• WORK TASK
Every single entry below should be reproduced verbatim.

Saved data entries

- - -

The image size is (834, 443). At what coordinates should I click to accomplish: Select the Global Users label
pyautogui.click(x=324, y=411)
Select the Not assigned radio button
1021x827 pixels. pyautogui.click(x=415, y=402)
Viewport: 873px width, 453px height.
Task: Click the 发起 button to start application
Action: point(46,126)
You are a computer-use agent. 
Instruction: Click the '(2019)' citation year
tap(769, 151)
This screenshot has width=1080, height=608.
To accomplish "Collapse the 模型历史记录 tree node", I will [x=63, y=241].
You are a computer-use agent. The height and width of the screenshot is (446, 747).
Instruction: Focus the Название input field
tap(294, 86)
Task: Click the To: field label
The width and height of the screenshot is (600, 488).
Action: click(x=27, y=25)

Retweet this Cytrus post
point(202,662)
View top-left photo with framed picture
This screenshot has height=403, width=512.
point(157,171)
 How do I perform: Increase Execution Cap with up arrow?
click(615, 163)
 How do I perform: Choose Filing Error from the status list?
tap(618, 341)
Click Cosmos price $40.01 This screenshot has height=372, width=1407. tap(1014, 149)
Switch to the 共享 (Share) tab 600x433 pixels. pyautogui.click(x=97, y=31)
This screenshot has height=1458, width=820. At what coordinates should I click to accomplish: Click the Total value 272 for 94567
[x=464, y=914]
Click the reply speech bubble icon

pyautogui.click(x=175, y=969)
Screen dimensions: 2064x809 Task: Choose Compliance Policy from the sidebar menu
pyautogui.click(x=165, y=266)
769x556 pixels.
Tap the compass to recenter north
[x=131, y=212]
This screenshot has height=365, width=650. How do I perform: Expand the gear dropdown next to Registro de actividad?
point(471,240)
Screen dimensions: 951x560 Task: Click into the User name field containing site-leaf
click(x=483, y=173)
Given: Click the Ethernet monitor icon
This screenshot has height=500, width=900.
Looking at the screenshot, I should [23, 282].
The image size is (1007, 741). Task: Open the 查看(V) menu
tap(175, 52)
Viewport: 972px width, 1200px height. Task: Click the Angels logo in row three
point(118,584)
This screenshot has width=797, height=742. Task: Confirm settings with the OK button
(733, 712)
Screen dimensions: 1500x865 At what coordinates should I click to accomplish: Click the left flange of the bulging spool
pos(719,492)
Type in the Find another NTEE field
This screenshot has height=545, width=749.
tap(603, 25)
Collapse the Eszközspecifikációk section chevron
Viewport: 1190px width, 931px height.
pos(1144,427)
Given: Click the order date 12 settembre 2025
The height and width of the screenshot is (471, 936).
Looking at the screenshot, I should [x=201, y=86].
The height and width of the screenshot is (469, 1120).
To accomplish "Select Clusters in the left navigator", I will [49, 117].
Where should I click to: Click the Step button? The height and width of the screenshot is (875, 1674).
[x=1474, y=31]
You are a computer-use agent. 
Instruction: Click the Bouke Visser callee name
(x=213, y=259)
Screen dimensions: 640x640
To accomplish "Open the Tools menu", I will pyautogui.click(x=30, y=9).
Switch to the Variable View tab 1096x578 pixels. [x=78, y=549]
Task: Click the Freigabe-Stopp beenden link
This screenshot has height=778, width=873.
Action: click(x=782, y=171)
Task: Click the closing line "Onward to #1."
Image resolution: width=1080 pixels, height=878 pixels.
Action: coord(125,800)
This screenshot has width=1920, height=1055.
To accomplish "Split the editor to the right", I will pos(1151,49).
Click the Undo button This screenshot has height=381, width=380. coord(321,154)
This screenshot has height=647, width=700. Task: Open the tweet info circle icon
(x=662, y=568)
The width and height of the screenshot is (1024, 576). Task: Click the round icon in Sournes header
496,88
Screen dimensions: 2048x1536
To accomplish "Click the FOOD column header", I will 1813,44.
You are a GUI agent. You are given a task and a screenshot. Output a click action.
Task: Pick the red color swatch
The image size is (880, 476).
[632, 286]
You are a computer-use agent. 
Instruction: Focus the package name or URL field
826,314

- - -

• EXERCISE RESULT
The image size is (834, 443). At what coordinates should I click to accomplish: Select the Global Users label
pyautogui.click(x=324, y=411)
Select the Not assigned radio button
1021x827 pixels. pyautogui.click(x=415, y=402)
Viewport: 873px width, 453px height.
Task: Click the 发起 button to start application
Action: point(46,126)
You are a computer-use agent. 
Instruction: Click the '(2019)' citation year
tap(769, 151)
This screenshot has width=1080, height=608.
To accomplish "Collapse the 模型历史记录 tree node", I will [x=63, y=241].
You are a computer-use agent. The height and width of the screenshot is (446, 747).
Instruction: Focus the Название input field
tap(294, 86)
Task: Click the To: field label
The width and height of the screenshot is (600, 488).
Action: click(x=27, y=25)

Retweet this Cytrus post
point(202,662)
View top-left photo with framed picture
This screenshot has height=403, width=512.
point(157,171)
 How do I perform: Increase Execution Cap with up arrow?
click(615, 163)
 How do I perform: Choose Filing Error from the status list?
tap(618, 341)
Click Cosmos price $40.01 This screenshot has height=372, width=1407. tap(1014, 149)
Switch to the 共享 (Share) tab 600x433 pixels. pyautogui.click(x=97, y=31)
This screenshot has height=1458, width=820. At what coordinates should I click to accomplish: Click the Total value 272 for 94567
[x=464, y=914]
Click the reply speech bubble icon

pyautogui.click(x=175, y=969)
Screen dimensions: 2064x809 Task: Choose Compliance Policy from the sidebar menu
pyautogui.click(x=165, y=266)
769x556 pixels.
Tap the compass to recenter north
[x=131, y=212]
This screenshot has height=365, width=650. How do I perform: Expand the gear dropdown next to Registro de actividad?
point(471,240)
Screen dimensions: 951x560 Task: Click into the User name field containing site-leaf
click(x=483, y=173)
Given: Click the Ethernet monitor icon
This screenshot has height=500, width=900.
Looking at the screenshot, I should [23, 282].
The image size is (1007, 741). Task: Open the 查看(V) menu
tap(175, 52)
Viewport: 972px width, 1200px height. Task: Click the Angels logo in row three
point(118,584)
This screenshot has width=797, height=742. Task: Confirm settings with the OK button
(733, 712)
Screen dimensions: 1500x865 At what coordinates should I click to accomplish: Click the left flange of the bulging spool
pos(719,492)
Type in the Find another NTEE field
This screenshot has height=545, width=749.
tap(603, 25)
Collapse the Eszközspecifikációk section chevron
Viewport: 1190px width, 931px height.
pos(1144,427)
Given: Click the order date 12 settembre 2025
The height and width of the screenshot is (471, 936).
Looking at the screenshot, I should [x=201, y=86].
The height and width of the screenshot is (469, 1120).
To accomplish "Select Clusters in the left navigator", I will [49, 117].
Where should I click to: Click the Step button? The height and width of the screenshot is (875, 1674).
[x=1474, y=31]
You are a computer-use agent. 
Instruction: Click the Bouke Visser callee name
(x=213, y=259)
Screen dimensions: 640x640
To accomplish "Open the Tools menu", I will pyautogui.click(x=30, y=9).
Switch to the Variable View tab 1096x578 pixels. [x=78, y=549]
Task: Click the Freigabe-Stopp beenden link
This screenshot has height=778, width=873.
Action: click(x=782, y=171)
Task: Click the closing line "Onward to #1."
Image resolution: width=1080 pixels, height=878 pixels.
Action: coord(125,800)
This screenshot has width=1920, height=1055.
To accomplish "Split the editor to the right", I will pos(1151,49).
Click the Undo button This screenshot has height=381, width=380. coord(321,154)
This screenshot has height=647, width=700. Task: Open the tweet info circle icon
(x=662, y=568)
The width and height of the screenshot is (1024, 576). Task: Click the round icon in Sournes header
496,88
Screen dimensions: 2048x1536
To accomplish "Click the FOOD column header", I will 1813,44.
You are a GUI agent. You are given a task and a screenshot. Output a click action.
Task: Pick the red color swatch
The image size is (880, 476).
[632, 286]
You are a computer-use agent. 
Instruction: Focus the package name or URL field
826,314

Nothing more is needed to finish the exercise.